Jackson artist paints contemporary wildlife portraits.
When Amy Ringholz paints, she’s rarely alone. Her Jackson, Wyoming, studio is on a ranch where she often sees elk or foxes in the yard or trumpeter swans flying overhead. When she works at night, an owl visits the log cabin barn. During the day, the wide garage door opens to longhorn cattle grazing in the field.
“It’s a really magical place,” Ringholz says. And a perfect setting for an artist known for her western art and animal depictions.
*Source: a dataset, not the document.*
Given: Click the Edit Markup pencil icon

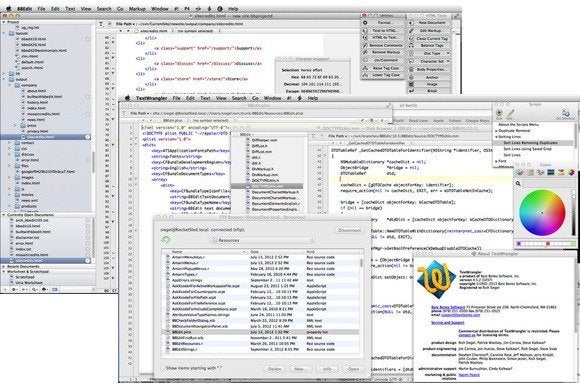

Originally from Ohio, Ringholz grew up sketching and drawing portraits. People often commented on the depth and emotion she created in her subjects’ eyes, even as a young child. In high school, she won a countywide art competition. Rather than pursue her art career in college, Ringholz studied art education. During her time teaching, however, she realized she also wanted to create.
“I was so jealous that the kids got to make art and I didn’t,” Ringholz says.
That’s when she decided to move out West. She ended up in Jackson with a job on a guest ranch where she did housekeeping in the morning and painting in the afternoon. That summer, she sold more than two dozen paintings to people she met.
“Little did I know at 24 that Jackson Hole is a huge western art market,” Ringholz says. “We’re the third largest in the country.”
She spent the next decade building her name and traveling to art shows across the West. At 34, she was the youngest featured artist in the noted Jackson Hole Fall Arts Festival in 2012 and the first woman to receive the honor in 13 years. Now, at age 39, she is an internationally recognized artist and owner of Ringholz Studios.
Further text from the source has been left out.